Tretas de la novela familiar
La búsqueda de la verdad es uno de los grandes motores de la ley, desde sus inicios; aparece en las mitologías antiquísimas que fundan el teatro de Sófocles. Nos lo recuerda Michel Foucault al estudiar las formas jurídicas en “Edipo”, niño regalado a unos campesinos, que por un funesto destino, ha dado muerte a su padre y a pesar de todos sus privilegios, busca saber, saber... La búsqueda de la verdad de las Abuelas que han perdido a sus hijos y visto arrebatados a sus nietos, uno de los máximos orgullos de nuestra historia reciente, hizo su propia dramaturgia –y su espejismo narrativo– en el anuncio y la desmentida de la recuperación del nieto número 120 el día de Nochebuena, nada menos que en “Chicha” Mariani. Fue una coincidencia quizá demasiado feliz. Abracémosla todos, después de su segundo hallazgo frustrado.
Tomadas a fines de 1976, las fotos de rollo de Clara Anahí Mariani Teruggi encierran esos primeros meses idílicos de un bebé con sus padres, cuando el sentido de la vista se estrena en la mirada de reconocimiento y la conciencia todavía no es capaz de retener aquello que no se ve. Llevan años subidas a la página de la Fundación Anahí, casi como un reclamo vacante a la identificación y la solidaridad. Durante 24 horas María Elena Wehrli fue Clara Anahí, otra nieta recobrada, en uno de los años admirables de la lucha por la recuperación de niños apropiados. Ante el país, con cada nieto vuelve a irrumpir el pasado en torrente, una biografía trágica con un desenlace de reparación. Prácticamente no hay una noticia que sea mejor recibida. Para una familia diezmada de La Plata, el jueves fue la excepción después de 38 Navidades en ascuas. Tan especial, que los Teruggi emigrados a Italia y Francia decidieron pasar las fiestas en Buenos Aires para celebrarlo. La Nochebuena los vio a todos reunidos, brindando felices.

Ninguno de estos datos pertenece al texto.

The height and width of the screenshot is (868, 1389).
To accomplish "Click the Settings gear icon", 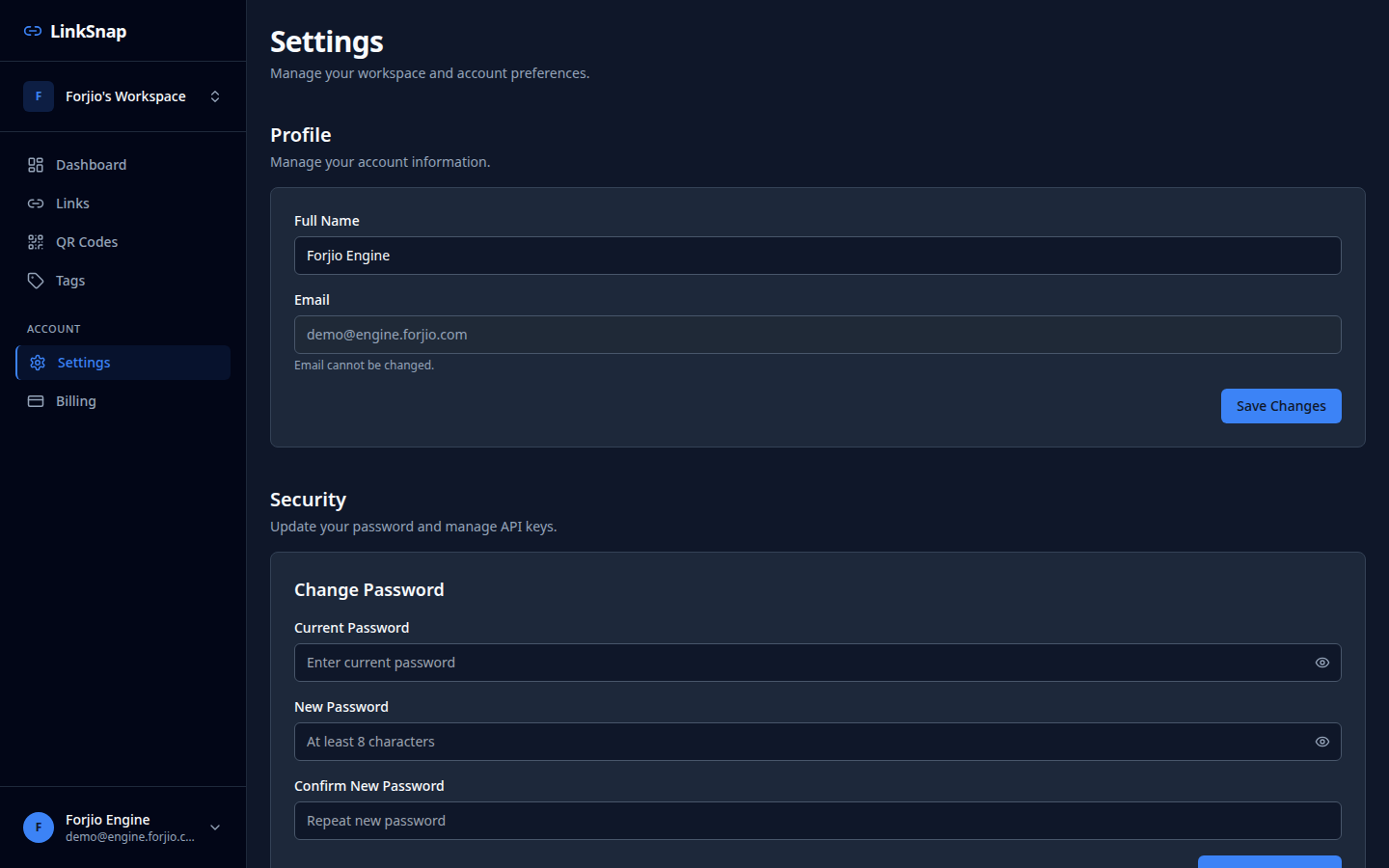I will (37, 362).
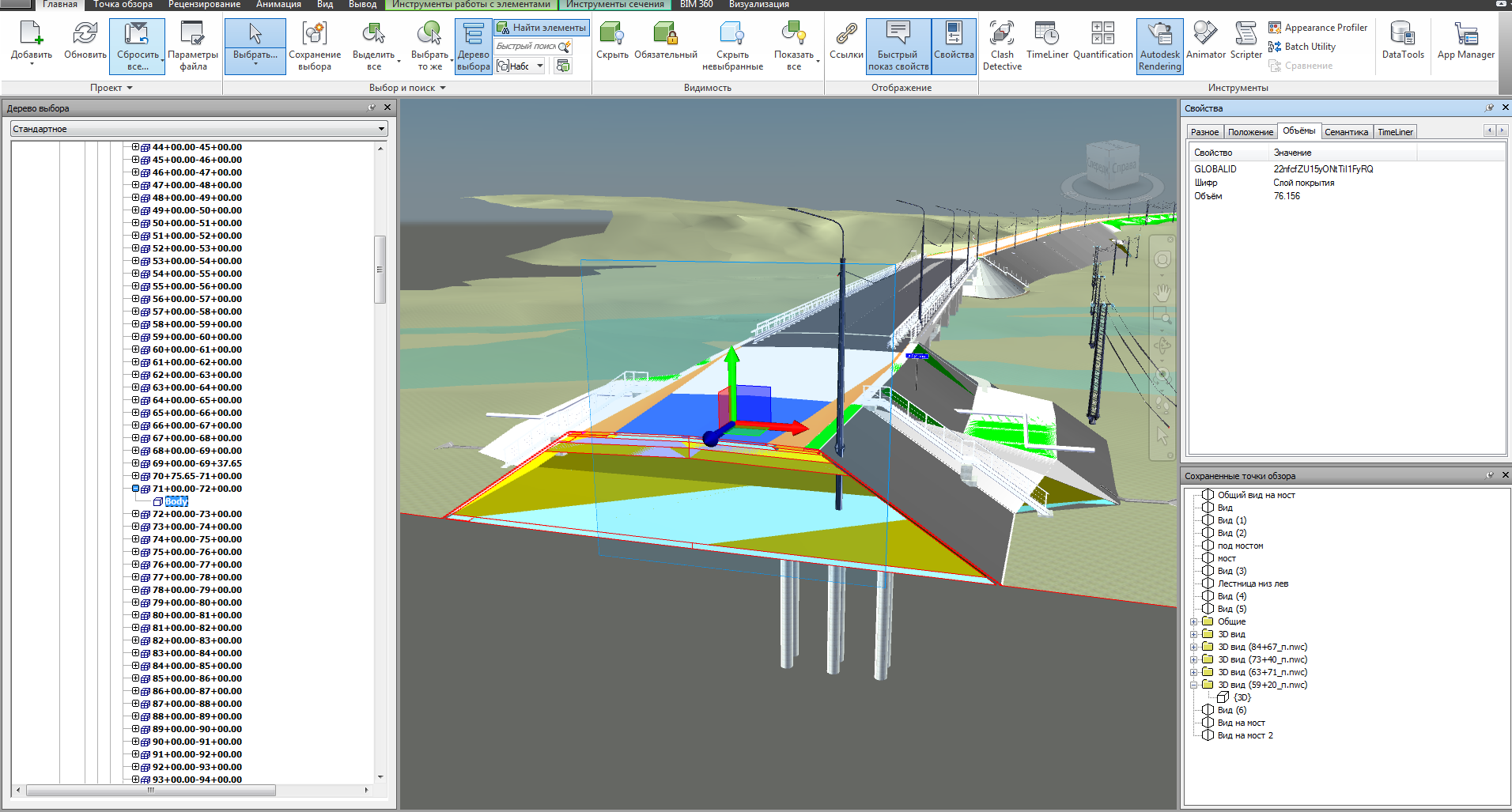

También lo fue para la ciudadana Wehrli, de la localidad de Marcos Juárez, en Córdoba, cuyos 39 años no transcurrieron entre algodones, según algunos allegados: ella subió las fotos a su página acreditando al fin un origen y un árbol genealógico ciertos. De hecho, María Elena es abuela ella misma, por su hija, madre con apenas 19 años, lo cual habría convertido a Chicha Mariani en tatarabuela, de manera que la filiación se multiplicaba en vástagos.
Todo es acuciante para esta anciana. A sus más de 90 años, es una de las fundadoras de Abuelas de Plaza de Mayo pero está enemistada con Estela de Carlotto desde comienzos de los 90, porque ésta dio por muerta a la beba. Mariani, que pierde la vista un poco más cada día, es una de las pocas abuelas por parte de padre. Su hijo Daniel sobrevivió al asalto, por haber salido de la casa de La Plata pocas horas antes del asalto de los parapoliciales, pero fue muerto en un enfrentamiento a comienzos de 1977.
Prefiero no pensar en María Elena Wehrli como una impostora de fin de año, la autora de un gran chasco, el bluff nacional, sino como una mujer acuciada, tan identificada con la historia del país que encontró allí todas las coartadas. Podemos casi ver a esta mujer repasando todo el álbum infantil de sus padres asesinados, sus nuevos padres, por así decir, esa contradicción de términos, el torbellino de las hipótesis de una vida prevista que no fue. Espanta pensar que se haya dado la noticia prescindiendo de la confirmación de compatibilidad genética; revela a un país habituado a los espejos optimistas, sin mucha base en la realidad. Para cualquier laboratorio privado, como el que se ocupó de su caso, un hallazgo semejante supone un antes y un después en términos comerciales. Era la noticia deseada por antonomasia. Digamos que es doloroso y más allá de la circunstancia puntual que hasta ayer por la tarde no haya intervenido el oficial Banco de Datos, que pertenece a la esfera de Estela de Carlotto. Nos habría evitado la decepción de una falsa buena noticia.
Imaginemos a la nueva Clara Anahí debutando en su verdadera identidad, en una familia inédita, repasando el milagro de su supervivencia; las tres horas de tiroteo en la casita de La Plata, la muerte de todos salvo ella, envuelta en una manta por el chofer de Ramón Camps y sacada de ahí en el auto del propio coronel. Lo que lleva a una mujer de casi 40 años a abrazar un sino tan predestinado es viejo como el mundo: la necesidad de reemplazar el estigma del abandono por una épica que sutura todas las heridas. En otras palabras, el triunfo de la ilusoria novela familiar: todos somos hijos de un príncipe, que fue obligado a dejarnos en un canasto a orillas de un río.